Jika korban menolak membayar, peretas sering kali mengancam akan membocorkan data sensitif perusahaan ke publik. Langkah ini tidak hanya merugikan finansial, tetapi juga merusak reputasi dan kepercayaan publik terhadap instansi terkait.
Mengapa Serangan Ransomware Semakin Marak?
Tren serangan ini melonjak tajam karena adanya fenomena Ransomware as a Service (RaaS). Model bisnis ini memungkinkan pihak awam untuk menyewa jasa peretas profesional guna melancarkan serangan siber tanpa harus memiliki keahlian teknis.
Lanre Rotimi, Program and Product Manager Uptime Institute, mengungkapkan bahwa serangan ini kini didukung oleh kelompok Advanced Persistent Threats (APT). Kelompok ini bekerja layaknya profesional kantoran yang memiliki sumber daya besar dan jadwal kerja terorganisir.
Titik Lemah Keamanan Pusat Data
Para penyerang sering memanfaatkan celah pada Technology Operational (OT), seperti sistem pengelolaan baterai dan akses jarak jauh. Berikut adalah alasan mengapa area tersebut menjadi incaran utama:
- Sistem OT sering tidak dikelola seketat sistem IT standar perusahaan.
- Peretas sengaja mengendap di dalam jaringan untuk mencari celah keamanan yang tersembunyi.
- Penggunaan teknologi anonim seperti The Onion Router (TOR) dan mata uang kripto menyulitkan pelacakan oleh penegak hukum.

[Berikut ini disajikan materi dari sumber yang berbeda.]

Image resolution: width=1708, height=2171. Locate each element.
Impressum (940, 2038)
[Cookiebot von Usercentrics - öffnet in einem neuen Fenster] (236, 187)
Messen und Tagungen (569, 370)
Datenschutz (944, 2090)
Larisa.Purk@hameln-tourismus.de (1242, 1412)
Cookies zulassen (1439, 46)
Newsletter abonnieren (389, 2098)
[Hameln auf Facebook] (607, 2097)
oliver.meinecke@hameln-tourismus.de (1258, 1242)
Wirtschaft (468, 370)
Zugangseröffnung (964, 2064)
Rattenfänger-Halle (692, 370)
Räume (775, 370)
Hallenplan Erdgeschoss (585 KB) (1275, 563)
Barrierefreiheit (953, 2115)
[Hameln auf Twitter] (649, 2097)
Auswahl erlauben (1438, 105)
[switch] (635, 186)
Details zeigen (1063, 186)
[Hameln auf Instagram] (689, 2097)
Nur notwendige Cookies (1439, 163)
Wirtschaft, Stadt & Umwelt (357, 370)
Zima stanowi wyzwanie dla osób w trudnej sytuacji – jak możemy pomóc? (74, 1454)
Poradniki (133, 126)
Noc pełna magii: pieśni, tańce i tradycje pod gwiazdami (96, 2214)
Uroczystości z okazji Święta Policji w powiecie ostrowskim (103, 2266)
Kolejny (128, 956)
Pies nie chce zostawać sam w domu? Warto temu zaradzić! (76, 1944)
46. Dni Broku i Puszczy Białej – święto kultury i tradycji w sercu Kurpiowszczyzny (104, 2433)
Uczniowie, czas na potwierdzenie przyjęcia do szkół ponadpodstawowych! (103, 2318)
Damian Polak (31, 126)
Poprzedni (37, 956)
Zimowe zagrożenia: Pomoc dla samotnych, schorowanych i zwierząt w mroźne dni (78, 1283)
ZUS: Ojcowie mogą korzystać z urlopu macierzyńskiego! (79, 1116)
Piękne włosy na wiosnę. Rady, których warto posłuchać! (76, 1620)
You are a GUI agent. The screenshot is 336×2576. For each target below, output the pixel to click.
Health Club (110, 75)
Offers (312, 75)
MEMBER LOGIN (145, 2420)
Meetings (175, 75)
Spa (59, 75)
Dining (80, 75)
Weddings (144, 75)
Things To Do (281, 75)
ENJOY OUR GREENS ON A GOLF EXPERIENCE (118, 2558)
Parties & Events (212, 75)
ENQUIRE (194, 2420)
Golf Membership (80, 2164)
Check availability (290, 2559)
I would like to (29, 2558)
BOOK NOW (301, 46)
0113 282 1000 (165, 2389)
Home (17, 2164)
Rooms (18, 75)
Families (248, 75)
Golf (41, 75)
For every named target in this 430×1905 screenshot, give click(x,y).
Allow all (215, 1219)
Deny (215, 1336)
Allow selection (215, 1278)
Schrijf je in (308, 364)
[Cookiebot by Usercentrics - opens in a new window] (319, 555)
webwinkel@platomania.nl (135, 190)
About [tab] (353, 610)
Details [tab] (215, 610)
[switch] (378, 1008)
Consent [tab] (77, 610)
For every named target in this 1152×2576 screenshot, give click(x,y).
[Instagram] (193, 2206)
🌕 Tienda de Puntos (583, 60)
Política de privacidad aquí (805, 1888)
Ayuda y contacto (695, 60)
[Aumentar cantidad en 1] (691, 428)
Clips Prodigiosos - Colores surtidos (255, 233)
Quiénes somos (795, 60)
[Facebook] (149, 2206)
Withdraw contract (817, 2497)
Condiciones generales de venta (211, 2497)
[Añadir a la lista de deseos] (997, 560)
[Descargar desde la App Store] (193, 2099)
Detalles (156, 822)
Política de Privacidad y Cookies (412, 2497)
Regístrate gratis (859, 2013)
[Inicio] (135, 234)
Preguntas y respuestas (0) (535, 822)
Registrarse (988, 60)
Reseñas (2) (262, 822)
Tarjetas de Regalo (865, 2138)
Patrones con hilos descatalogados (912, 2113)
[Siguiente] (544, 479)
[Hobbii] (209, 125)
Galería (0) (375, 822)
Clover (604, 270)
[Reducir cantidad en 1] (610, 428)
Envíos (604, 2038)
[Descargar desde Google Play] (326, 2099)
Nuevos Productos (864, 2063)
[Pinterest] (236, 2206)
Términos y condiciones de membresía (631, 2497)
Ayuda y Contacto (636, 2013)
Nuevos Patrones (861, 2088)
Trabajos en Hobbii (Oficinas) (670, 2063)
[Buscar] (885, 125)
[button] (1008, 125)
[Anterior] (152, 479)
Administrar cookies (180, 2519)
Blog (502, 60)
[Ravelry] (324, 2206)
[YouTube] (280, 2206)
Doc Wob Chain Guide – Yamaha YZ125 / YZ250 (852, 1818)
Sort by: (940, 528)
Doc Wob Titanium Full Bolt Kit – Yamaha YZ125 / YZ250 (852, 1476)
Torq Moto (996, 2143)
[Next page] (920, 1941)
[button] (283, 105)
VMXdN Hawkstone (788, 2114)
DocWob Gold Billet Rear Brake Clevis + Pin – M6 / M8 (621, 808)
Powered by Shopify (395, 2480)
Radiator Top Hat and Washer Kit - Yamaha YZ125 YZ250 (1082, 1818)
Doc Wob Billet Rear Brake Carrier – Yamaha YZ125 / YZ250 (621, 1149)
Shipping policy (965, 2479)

Data Peningkatan Serangan Siber
Pada periode Januari hingga April 2025, insiden ransomware global tercatat melonjak hingga 86%. Angka ini menunjukkan bahwa ancaman siber semakin agresif dan menargetkan sektor-sektor vital.
| Sektor Sasaran | Dampak Utama |
|---|---|
| Perbankan | Kerugian transaksi dan data nasabah |
| Pemerintahan | Gangguan layanan publik |
| Kesehatan | Akses rekam medis terhambat |
| Transportasi | Gangguan operasional logistik |
Langkah Pencegahan dan Mitigasi
Menghadapi ancaman yang terus berkembang di tahun 2026 ini, perusahaan perlu memperketat pertahanan mereka. Berikut adalah beberapa langkah praktis yang bisa diterapkan:
- Melakukan audit keamanan secara berkala pada sistem IT maupun OT.
- Membatasi akses jarak jauh (remote access) hanya kepada pihak yang berwenang.
- Memastikan sistem enkripsi data sudah terbarui untuk mencegah penyusupan.
- Meningkatkan edukasi keamanan siber bagi seluruh karyawan untuk menghindari phishing.
Secara keseluruhan, ransomware bukan lagi ancaman bagi individu, melainkan tantangan besar bagi ketahanan siber nasional dan internasional. Kerja sama antara perusahaan dan ahli keamanan siber menjadi kunci utama dalam menangkal serangan yang semakin profesional ini.